What this task involves — Every record is to be duplicated exactly as it reads, without its images.

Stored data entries
===============
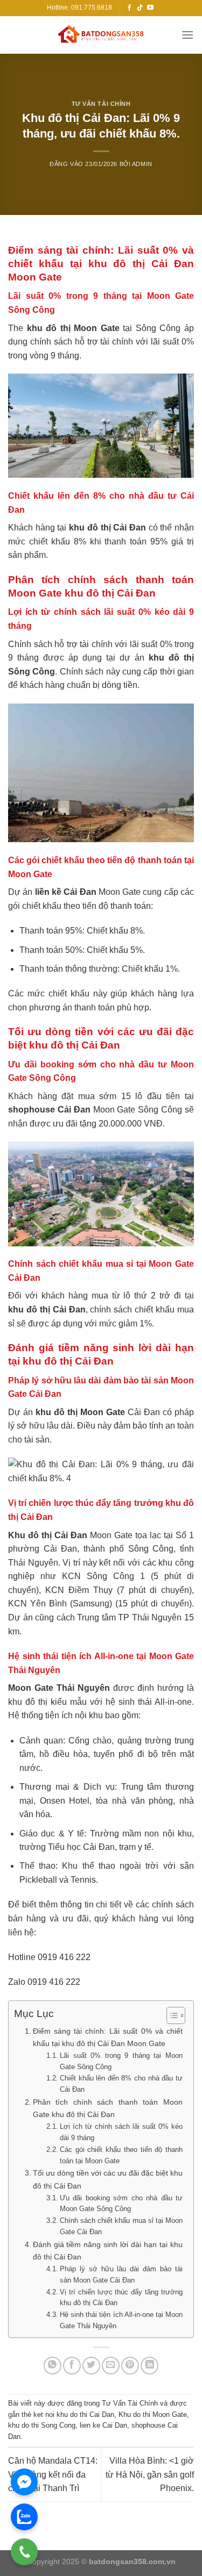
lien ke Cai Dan (103, 2425)
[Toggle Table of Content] (170, 2015)
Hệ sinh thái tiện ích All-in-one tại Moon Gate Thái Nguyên (121, 2320)
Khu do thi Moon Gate (153, 2414)
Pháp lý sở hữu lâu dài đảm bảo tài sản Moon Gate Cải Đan (121, 2274)
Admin (142, 164)
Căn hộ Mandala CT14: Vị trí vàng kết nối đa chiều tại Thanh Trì (52, 2474)
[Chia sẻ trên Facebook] (72, 2365)
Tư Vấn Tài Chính (101, 104)
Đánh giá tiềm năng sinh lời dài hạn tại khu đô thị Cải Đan (108, 2250)
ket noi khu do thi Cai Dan (73, 2414)
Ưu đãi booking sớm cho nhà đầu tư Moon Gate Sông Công (121, 2203)
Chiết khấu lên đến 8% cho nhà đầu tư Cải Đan (121, 2083)
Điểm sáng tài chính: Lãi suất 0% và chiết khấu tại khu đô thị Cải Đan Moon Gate (108, 2037)
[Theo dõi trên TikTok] (140, 8)
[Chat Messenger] (24, 2482)
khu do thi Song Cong (41, 2425)
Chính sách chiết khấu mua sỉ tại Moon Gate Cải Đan (121, 2226)
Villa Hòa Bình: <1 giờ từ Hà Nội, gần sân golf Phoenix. (150, 2474)
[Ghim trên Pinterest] (130, 2365)
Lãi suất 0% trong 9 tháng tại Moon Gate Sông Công (121, 2061)
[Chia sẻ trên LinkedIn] (149, 2365)
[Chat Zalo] (24, 2516)
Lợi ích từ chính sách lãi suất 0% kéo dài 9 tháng (121, 2132)
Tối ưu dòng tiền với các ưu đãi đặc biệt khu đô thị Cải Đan (108, 2179)
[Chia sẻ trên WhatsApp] (52, 2365)
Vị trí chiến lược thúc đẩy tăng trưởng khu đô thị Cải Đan (121, 2297)
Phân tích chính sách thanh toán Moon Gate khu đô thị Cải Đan (108, 2108)
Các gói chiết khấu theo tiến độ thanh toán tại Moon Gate (121, 2155)
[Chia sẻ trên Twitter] (91, 2365)
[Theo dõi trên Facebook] (129, 8)
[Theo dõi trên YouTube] (150, 8)
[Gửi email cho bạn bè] (111, 2365)
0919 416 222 (64, 1957)
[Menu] (187, 34)
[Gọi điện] (24, 2551)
===============
Completed task —
lien ke Cai Dan (103, 2425)
[Toggle Table of Content] (170, 2015)
Hệ sinh thái tiện ích All-in-one tại Moon Gate Thái Nguyên (121, 2320)
Khu do thi Moon Gate (153, 2414)
Pháp lý sở hữu lâu dài đảm bảo tài sản Moon Gate Cải Đan (121, 2274)
Admin (142, 164)
Căn hộ Mandala CT14: Vị trí vàng kết nối đa chiều tại Thanh Trì (52, 2474)
[Chia sẻ trên Facebook] (72, 2365)
Tư Vấn Tài Chính (101, 104)
Đánh giá tiềm năng sinh lời dài hạn tại khu đô thị Cải Đan (108, 2250)
ket noi khu do thi Cai Dan (73, 2414)
Ưu đãi booking sớm cho nhà đầu tư Moon Gate Sông Công (121, 2203)
Chiết khấu lên đến 8% cho nhà đầu tư Cải Đan (121, 2083)
Điểm sáng tài chính: Lãi suất 0% và chiết khấu tại khu đô thị Cải Đan Moon Gate (108, 2037)
[Theo dõi trên TikTok] (140, 8)
[Chat Messenger] (24, 2482)
khu do thi Song Cong (41, 2425)
Chính sách chiết khấu mua sỉ tại Moon Gate Cải Đan (121, 2226)
Villa Hòa Bình: <1 giờ từ Hà Nội, gần sân golf Phoenix. (150, 2474)
[Ghim trên Pinterest] (130, 2365)
Lãi suất 0% trong 9 tháng tại Moon Gate Sông Công (121, 2061)
[Chia sẻ trên LinkedIn] (149, 2365)
[Chat Zalo] (24, 2516)
Lợi ích từ chính sách lãi suất 0% kéo dài 9 tháng (121, 2132)
Tối ưu dòng tiền với các ưu đãi đặc biệt khu đô thị Cải Đan (108, 2179)
[Chia sẻ trên WhatsApp] (52, 2365)
Vị trí chiến lược thúc đẩy tăng trưởng khu đô thị Cải Đan (121, 2297)
Phân tích chính sách thanh toán Moon Gate khu đô thị Cải Đan (108, 2108)
Các gói chiết khấu theo tiến độ thanh toán tại Moon Gate (121, 2155)
[Chia sẻ trên Twitter] (91, 2365)
[Theo dõi trên Facebook] (129, 8)
[Theo dõi trên YouTube] (150, 8)
[Gửi email cho bạn bè] (111, 2365)
0919 416 222 (64, 1957)
[Menu] (187, 34)
[Gọi điện] (24, 2551)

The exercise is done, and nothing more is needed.